Abuse is Not Training
Once at a science fiction convention I heard a speaker make an interesting comment on Mr.
Card’s writing. He said that a characteristic of child abuse is the knowledge that:
- There are rules that must be followed.
- Infractions of the rules will be punished severely.
- The rules may change at any time.
- No one will tell you when the rules change or what the new rules are.
- Infractions of the rules will be punished severely.
The speaker thought that Mr. Card’s work showed signs of childhood abuse. I’m not qualified to comment on that but I can say that the vision of leadership—and how a leader is created—that is demonstrated in Ender’s Game is not one that is embraced by any management training class that I know of or even military boot camp. The military recognizes that, in combat situations, you depend on your fellow soldiers or team members to watch your back, or “cover your six.” A leader who is hated by his followers is more likely to get fragged than followed, and a dead officer doesn’t win battles.
Ender Wiggin does gather followers around him but he does it despite Col. Graff’s abuse, not because of it. He is “the one” not because he’s a wad of malleable clay that Graff can mold but because he already has leadership within him. What Col. Graff wants to create is Darth Vader—a psychopathic killer who can execute genocide in the cause of world, or galactic, domination. If Darth Vader had gone to Battle School instead of training to be a Jedi Knight, his transition to villainy would have been easier to understand.

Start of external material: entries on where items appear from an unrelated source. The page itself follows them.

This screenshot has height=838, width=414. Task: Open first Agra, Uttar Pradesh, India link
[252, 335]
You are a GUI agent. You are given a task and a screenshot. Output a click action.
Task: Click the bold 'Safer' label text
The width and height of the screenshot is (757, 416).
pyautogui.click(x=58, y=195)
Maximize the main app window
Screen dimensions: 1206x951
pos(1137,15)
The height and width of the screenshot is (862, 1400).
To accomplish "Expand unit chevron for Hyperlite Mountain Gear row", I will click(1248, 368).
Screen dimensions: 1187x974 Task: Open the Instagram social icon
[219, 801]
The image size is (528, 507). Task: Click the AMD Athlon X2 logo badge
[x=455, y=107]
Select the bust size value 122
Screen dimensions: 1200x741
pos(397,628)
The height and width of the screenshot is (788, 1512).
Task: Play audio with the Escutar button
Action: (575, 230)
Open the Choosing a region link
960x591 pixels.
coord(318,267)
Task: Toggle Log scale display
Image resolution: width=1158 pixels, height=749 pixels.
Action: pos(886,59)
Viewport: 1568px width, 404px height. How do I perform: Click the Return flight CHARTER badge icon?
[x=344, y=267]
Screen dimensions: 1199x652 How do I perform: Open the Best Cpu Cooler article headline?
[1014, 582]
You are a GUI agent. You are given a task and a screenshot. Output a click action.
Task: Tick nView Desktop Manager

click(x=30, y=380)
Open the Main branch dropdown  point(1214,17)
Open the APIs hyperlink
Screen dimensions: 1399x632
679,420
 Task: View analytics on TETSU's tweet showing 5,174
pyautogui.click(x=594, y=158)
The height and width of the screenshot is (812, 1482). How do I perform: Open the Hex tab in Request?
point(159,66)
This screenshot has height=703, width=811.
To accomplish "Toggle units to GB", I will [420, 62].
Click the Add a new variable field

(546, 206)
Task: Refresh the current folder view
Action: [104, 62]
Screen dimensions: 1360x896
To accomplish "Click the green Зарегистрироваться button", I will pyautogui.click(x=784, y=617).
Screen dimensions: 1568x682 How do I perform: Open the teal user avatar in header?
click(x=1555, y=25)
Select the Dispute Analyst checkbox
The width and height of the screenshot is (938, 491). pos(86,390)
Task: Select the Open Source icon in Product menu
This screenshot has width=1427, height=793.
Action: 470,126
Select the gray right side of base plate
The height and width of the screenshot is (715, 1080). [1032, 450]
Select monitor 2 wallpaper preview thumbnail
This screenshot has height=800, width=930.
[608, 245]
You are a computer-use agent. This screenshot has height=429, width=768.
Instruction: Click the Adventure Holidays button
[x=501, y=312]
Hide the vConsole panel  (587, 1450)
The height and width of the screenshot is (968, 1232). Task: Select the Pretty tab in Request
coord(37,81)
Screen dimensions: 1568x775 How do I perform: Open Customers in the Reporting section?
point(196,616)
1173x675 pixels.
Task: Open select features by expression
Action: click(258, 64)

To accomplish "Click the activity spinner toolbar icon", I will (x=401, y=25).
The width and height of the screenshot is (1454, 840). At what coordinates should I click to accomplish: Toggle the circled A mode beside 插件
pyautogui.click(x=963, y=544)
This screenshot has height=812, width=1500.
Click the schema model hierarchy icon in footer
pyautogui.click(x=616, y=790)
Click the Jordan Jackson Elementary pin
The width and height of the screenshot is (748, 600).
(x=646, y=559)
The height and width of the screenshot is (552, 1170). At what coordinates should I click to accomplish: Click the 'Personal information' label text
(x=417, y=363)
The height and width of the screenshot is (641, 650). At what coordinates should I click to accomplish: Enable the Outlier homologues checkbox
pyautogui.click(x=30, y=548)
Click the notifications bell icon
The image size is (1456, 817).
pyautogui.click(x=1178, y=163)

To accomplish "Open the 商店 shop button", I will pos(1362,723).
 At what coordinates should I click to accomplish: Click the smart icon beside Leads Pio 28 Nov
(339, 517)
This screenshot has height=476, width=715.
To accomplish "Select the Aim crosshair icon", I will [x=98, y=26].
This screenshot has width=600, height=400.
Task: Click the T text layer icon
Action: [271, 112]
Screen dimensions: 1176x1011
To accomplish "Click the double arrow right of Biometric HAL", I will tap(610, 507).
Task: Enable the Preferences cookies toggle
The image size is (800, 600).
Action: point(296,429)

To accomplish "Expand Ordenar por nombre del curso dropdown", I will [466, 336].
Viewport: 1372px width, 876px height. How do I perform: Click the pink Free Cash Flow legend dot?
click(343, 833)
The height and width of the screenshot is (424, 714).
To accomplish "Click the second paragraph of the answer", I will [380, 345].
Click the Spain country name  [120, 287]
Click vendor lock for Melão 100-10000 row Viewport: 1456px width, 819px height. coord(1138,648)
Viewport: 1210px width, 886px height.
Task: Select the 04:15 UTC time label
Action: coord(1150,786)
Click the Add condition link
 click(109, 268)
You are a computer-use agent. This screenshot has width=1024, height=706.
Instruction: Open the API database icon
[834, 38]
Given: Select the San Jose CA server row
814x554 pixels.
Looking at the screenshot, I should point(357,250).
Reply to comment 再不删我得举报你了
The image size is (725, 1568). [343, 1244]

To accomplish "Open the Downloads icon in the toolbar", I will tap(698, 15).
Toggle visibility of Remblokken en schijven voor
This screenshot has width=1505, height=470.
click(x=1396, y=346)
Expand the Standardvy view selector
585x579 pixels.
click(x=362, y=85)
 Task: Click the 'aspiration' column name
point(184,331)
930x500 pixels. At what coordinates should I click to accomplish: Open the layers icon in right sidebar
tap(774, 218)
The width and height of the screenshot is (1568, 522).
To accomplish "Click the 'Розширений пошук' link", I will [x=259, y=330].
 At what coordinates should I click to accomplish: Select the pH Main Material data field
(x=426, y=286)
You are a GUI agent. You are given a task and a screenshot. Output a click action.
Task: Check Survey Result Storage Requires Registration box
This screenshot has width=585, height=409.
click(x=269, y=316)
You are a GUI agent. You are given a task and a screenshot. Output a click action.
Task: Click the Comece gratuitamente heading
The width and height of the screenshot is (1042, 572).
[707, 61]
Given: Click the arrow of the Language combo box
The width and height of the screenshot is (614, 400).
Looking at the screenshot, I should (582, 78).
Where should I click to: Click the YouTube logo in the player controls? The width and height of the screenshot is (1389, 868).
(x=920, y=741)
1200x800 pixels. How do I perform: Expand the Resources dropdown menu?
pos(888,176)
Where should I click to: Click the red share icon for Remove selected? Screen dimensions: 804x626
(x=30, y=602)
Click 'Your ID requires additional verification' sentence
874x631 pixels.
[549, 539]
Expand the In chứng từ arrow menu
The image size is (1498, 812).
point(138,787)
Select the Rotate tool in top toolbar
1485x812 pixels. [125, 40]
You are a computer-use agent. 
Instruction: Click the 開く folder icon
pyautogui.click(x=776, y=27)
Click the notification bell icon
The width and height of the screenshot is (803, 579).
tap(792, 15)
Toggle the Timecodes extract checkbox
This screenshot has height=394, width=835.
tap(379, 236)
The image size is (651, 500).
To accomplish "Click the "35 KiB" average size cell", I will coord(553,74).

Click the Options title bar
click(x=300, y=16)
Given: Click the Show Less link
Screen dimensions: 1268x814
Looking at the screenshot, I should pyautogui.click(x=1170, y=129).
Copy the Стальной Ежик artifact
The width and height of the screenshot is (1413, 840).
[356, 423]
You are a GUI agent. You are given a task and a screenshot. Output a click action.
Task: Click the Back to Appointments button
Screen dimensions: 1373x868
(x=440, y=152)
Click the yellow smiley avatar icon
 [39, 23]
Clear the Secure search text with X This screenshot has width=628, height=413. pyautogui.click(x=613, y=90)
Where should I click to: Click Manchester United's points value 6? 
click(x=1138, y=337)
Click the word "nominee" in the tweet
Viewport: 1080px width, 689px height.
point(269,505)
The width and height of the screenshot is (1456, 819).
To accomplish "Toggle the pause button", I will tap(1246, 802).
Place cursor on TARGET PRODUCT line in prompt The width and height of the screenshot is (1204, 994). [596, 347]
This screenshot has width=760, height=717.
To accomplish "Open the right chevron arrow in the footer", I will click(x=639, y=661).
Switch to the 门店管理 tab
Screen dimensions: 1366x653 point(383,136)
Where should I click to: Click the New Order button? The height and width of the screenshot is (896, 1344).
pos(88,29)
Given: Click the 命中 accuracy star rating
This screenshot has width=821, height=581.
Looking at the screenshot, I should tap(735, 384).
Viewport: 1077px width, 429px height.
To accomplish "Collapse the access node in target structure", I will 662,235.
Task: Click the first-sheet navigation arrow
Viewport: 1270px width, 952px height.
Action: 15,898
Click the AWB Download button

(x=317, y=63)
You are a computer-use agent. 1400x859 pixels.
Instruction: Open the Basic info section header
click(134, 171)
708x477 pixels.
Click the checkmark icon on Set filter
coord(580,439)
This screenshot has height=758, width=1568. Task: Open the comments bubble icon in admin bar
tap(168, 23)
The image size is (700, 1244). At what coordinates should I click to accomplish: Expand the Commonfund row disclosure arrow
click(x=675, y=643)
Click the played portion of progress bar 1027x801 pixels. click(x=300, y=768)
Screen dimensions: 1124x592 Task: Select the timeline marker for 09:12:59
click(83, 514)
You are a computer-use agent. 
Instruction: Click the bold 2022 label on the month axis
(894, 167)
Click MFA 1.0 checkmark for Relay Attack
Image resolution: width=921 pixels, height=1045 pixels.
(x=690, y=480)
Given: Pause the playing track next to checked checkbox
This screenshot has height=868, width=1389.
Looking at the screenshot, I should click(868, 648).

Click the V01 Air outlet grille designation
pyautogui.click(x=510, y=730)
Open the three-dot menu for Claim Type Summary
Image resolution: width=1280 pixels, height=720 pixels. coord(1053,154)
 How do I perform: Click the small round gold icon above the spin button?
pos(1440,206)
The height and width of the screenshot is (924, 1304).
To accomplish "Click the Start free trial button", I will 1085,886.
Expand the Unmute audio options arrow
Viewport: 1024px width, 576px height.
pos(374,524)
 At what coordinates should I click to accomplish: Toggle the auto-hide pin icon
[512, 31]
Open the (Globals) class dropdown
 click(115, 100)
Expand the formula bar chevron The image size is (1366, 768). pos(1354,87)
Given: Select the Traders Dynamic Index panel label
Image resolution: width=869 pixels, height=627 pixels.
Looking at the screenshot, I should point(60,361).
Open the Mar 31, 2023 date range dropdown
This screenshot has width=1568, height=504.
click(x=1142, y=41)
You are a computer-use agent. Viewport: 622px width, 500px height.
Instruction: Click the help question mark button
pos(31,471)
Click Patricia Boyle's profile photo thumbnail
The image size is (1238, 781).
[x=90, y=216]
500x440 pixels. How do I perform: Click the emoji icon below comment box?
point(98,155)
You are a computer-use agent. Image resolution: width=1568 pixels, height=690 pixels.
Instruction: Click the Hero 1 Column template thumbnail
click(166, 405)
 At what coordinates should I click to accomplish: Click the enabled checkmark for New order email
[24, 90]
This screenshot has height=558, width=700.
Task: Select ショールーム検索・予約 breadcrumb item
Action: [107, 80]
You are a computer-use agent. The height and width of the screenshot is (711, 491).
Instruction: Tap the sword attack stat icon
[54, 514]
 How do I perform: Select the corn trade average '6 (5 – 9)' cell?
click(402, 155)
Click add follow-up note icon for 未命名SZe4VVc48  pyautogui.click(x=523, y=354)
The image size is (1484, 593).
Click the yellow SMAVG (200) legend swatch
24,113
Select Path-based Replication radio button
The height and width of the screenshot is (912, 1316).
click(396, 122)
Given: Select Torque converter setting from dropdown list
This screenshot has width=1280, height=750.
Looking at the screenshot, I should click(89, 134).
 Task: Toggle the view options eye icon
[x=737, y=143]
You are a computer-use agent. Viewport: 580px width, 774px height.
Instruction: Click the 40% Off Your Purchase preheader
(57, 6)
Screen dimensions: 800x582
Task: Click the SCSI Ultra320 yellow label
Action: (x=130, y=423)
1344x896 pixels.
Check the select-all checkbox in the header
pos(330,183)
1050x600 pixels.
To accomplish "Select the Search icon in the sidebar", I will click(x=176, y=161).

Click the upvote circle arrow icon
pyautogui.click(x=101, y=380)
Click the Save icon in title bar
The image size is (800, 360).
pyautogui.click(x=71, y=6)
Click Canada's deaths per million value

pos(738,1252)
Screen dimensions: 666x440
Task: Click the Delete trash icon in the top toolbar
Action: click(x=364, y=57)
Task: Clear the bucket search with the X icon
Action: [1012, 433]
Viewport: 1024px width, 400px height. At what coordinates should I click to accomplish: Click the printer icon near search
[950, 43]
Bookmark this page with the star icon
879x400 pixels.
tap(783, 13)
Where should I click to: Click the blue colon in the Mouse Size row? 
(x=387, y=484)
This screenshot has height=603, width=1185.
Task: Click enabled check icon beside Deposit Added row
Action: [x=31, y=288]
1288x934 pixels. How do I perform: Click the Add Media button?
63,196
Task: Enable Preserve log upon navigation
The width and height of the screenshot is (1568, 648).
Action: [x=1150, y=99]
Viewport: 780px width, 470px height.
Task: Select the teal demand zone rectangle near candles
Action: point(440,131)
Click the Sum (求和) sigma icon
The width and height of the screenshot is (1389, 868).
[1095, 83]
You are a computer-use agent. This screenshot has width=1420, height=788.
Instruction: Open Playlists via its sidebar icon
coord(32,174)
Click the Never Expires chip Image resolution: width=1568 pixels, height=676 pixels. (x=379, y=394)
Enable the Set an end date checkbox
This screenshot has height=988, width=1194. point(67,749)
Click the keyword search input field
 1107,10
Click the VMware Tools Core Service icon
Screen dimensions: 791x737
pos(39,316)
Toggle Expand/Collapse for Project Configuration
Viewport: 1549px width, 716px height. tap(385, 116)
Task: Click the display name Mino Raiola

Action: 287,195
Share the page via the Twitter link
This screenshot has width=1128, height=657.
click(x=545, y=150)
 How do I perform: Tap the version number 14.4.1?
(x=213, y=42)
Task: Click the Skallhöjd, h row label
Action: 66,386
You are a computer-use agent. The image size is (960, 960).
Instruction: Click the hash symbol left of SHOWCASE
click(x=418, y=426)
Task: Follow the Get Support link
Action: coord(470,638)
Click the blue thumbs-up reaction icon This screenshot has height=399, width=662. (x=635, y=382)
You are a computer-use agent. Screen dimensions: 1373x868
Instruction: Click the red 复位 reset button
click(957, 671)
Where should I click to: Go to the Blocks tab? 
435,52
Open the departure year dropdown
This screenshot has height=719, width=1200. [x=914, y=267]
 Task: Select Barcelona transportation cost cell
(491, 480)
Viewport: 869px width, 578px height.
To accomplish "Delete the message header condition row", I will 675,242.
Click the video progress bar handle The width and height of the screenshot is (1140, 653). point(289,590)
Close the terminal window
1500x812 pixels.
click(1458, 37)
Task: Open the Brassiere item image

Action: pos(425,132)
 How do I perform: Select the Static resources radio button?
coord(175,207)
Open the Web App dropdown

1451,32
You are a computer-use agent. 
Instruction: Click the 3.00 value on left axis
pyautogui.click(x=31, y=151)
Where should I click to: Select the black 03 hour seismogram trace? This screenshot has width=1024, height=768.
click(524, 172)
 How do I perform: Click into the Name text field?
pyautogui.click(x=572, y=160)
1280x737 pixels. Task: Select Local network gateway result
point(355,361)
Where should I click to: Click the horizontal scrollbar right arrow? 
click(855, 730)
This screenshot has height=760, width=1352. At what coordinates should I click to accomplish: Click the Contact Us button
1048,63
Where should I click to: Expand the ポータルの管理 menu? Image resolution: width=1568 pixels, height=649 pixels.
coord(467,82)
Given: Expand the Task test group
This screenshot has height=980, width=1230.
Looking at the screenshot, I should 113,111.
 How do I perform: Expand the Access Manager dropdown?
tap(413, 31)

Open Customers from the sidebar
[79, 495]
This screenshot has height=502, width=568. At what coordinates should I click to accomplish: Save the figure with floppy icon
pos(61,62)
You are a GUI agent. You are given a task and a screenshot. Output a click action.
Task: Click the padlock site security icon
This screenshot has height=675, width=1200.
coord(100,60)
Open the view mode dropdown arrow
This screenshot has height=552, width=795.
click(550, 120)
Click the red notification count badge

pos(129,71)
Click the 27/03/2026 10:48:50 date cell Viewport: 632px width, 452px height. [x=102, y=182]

In her @NYT review, “And a Child Shall Lead Them Into Space Battle,” Manohla Dargis says that, “while he’s an appealing presence, little Ender can’t help feeling like a pint-size psycho.” No surprise there. After all, abuse creates psychos. The wonder is not that Ender succeeds but that he survives the training with his sense of decency and morality tattered but intact.
If you like science fiction movies or enjoyed the book, by all means go see Ender’s Game. We enjoyed it. But don’t expect to see a vision of how leaders are made because this movie is deeply divided in that regard. Ender and his team succeed in creating “a great disturbance in the Force” but I left the theater feeling somewhat squidgy about the adult guidance that got them there.
NOTE: To see a more engaging–and funny–take on the theme of boys being trained to fight aliens, watch 1984’s The Last Starfighter with Robert Preston, Lance Guest and a very young Wil Wheaton. It’s the only place you will ever hear someone utter the phrase, “gung-ho iguana.”